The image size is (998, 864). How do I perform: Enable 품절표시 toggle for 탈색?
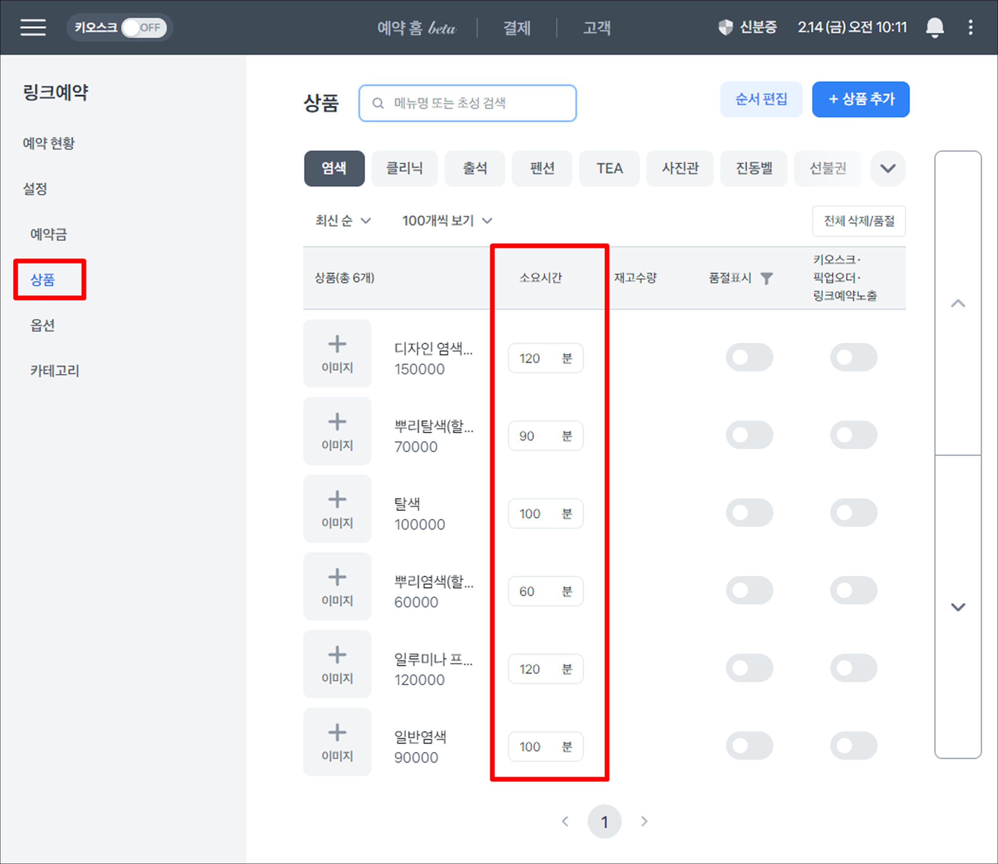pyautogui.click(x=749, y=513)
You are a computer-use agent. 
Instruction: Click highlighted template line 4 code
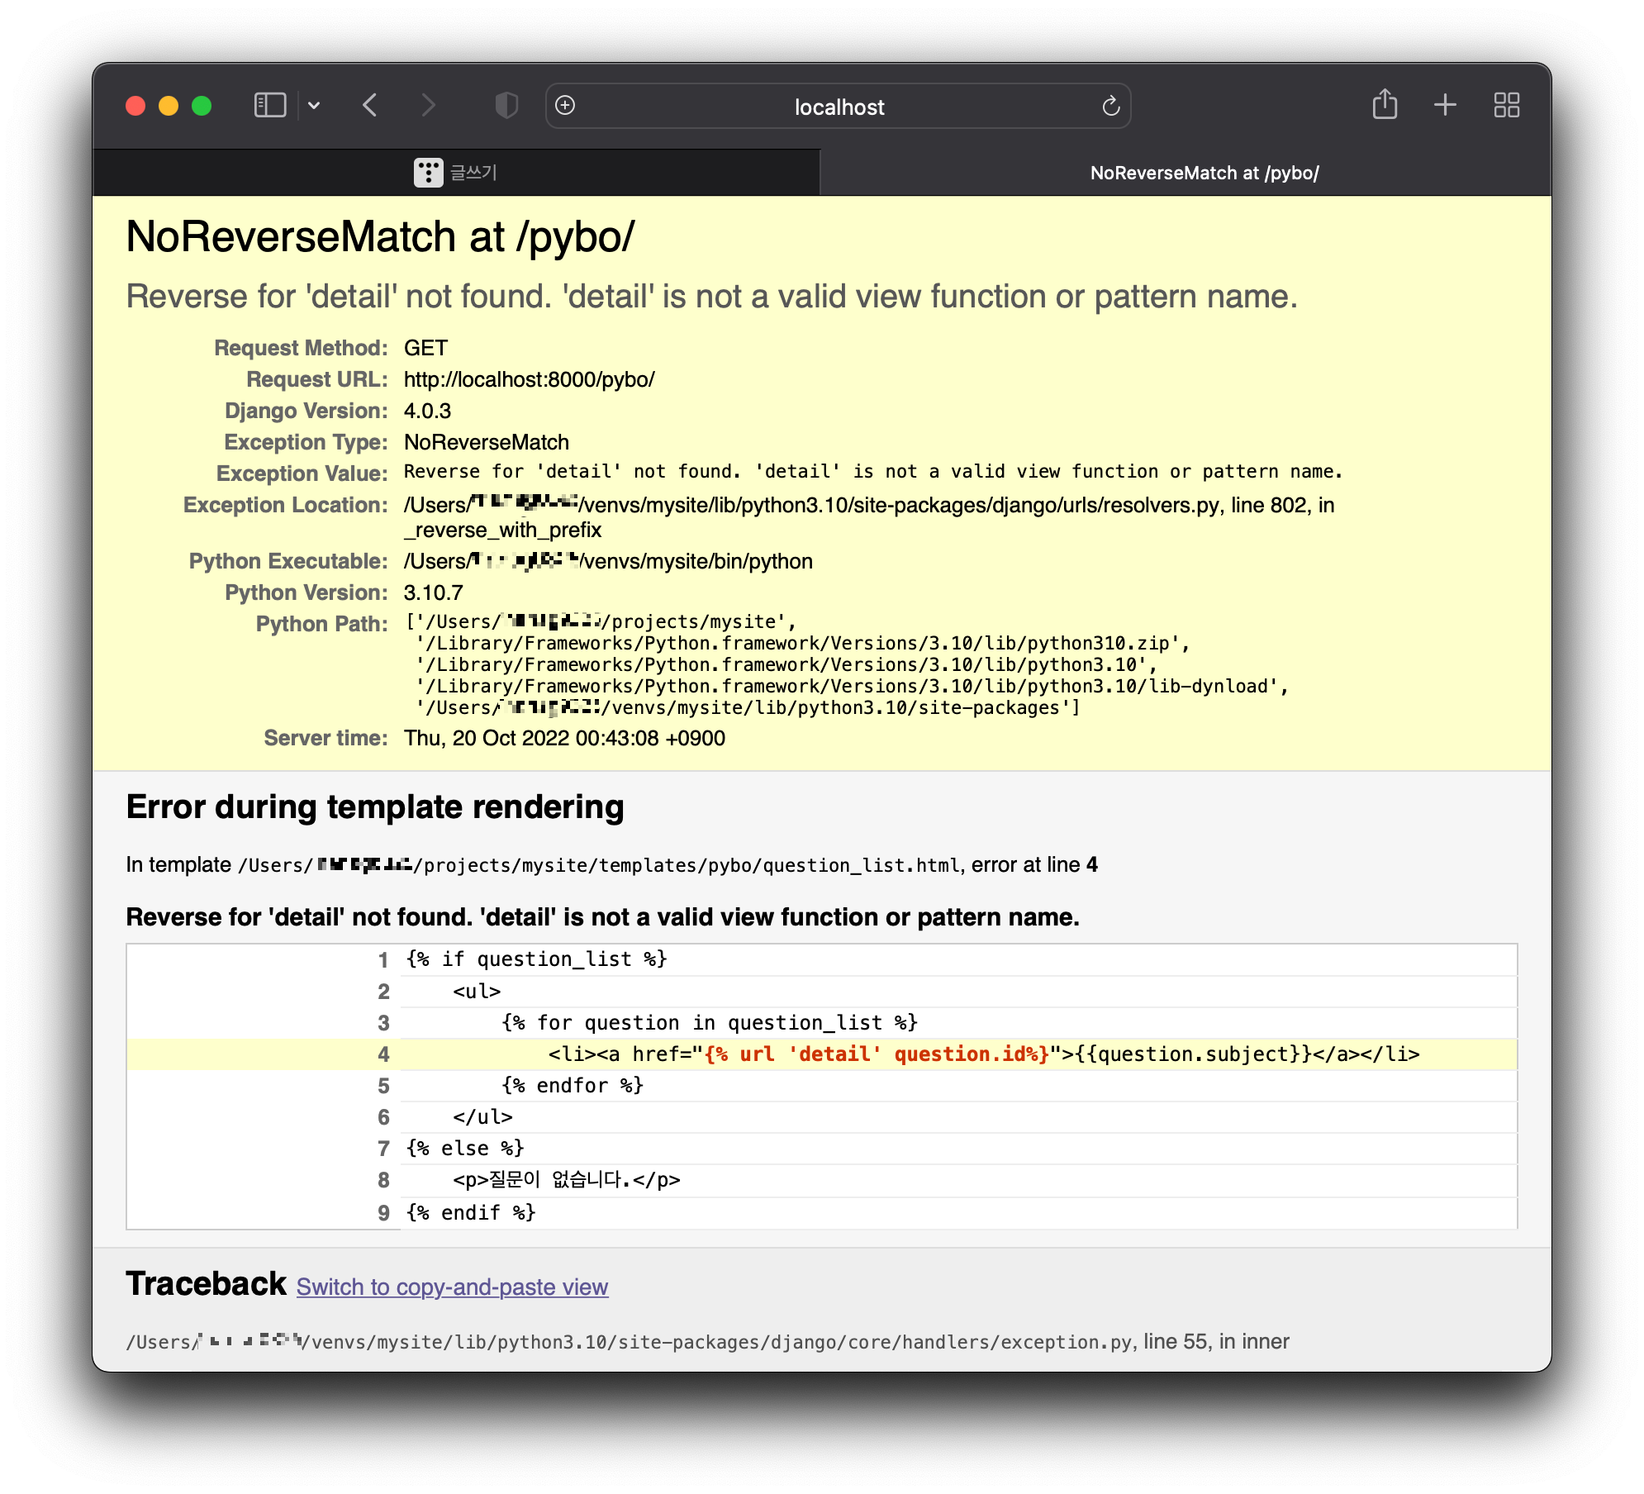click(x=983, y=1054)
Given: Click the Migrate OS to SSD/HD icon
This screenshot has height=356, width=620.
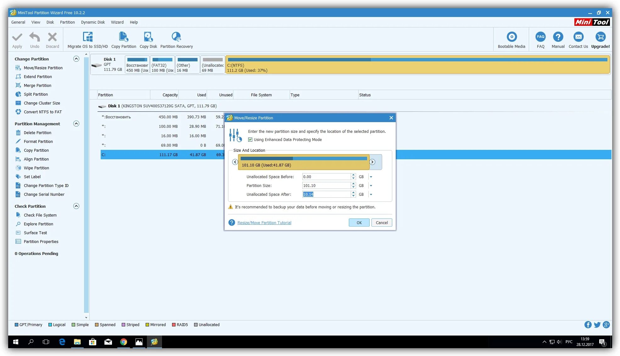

* * *

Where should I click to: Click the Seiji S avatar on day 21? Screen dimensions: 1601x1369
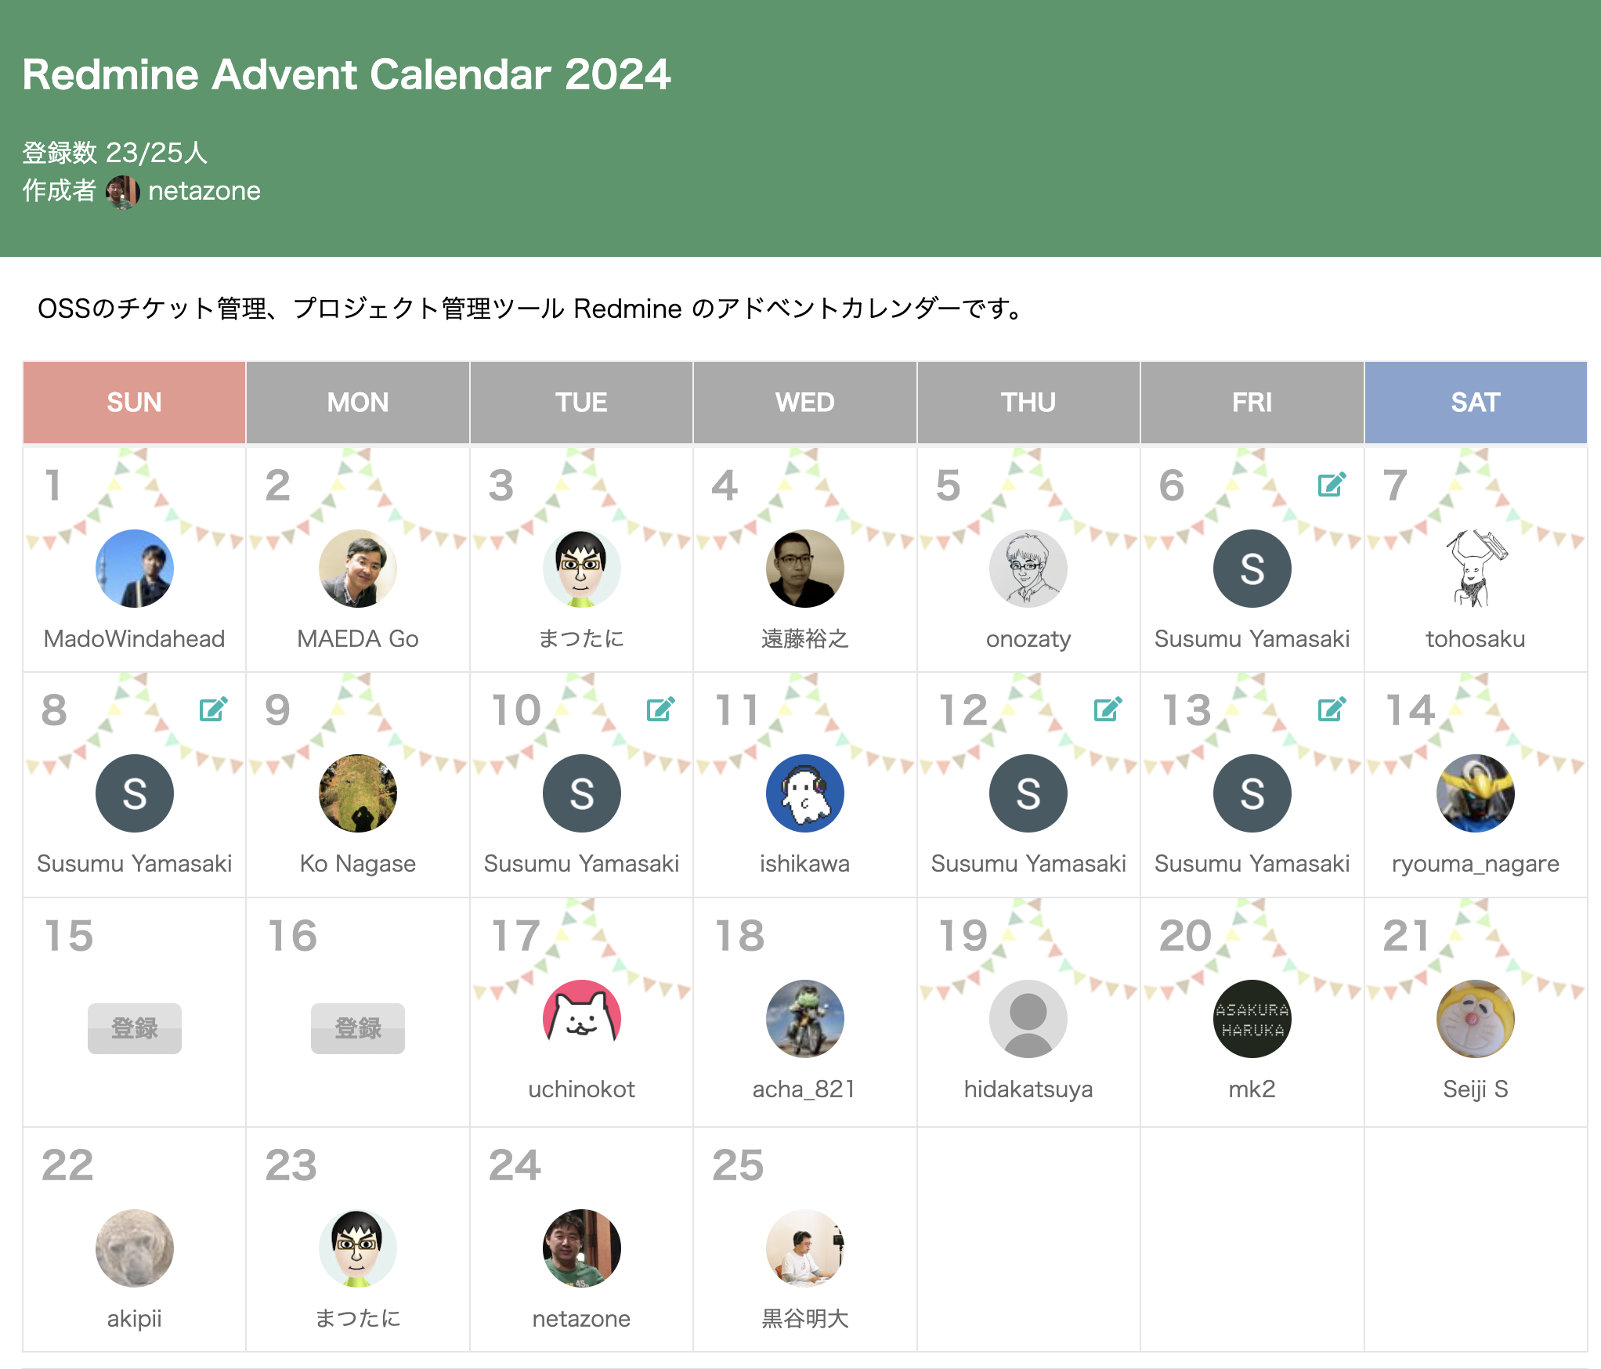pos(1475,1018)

_WORK REQUIRED_.
Output exactly, and only, the lines of the entries above from the one with "The image size" up to and including the one with "This screenshot has height=356, width=620."; pictures are to be left out.

_SOLUTION_.
The image size is (998, 864). How do I perform: Enable 품절표시 toggle for 탈색?
pyautogui.click(x=749, y=513)
You are a computer-use agent. 
Instruction: Click highlighted template line 4 code
click(x=983, y=1054)
Given: Click the Migrate OS to SSD/HD icon
This screenshot has height=356, width=620.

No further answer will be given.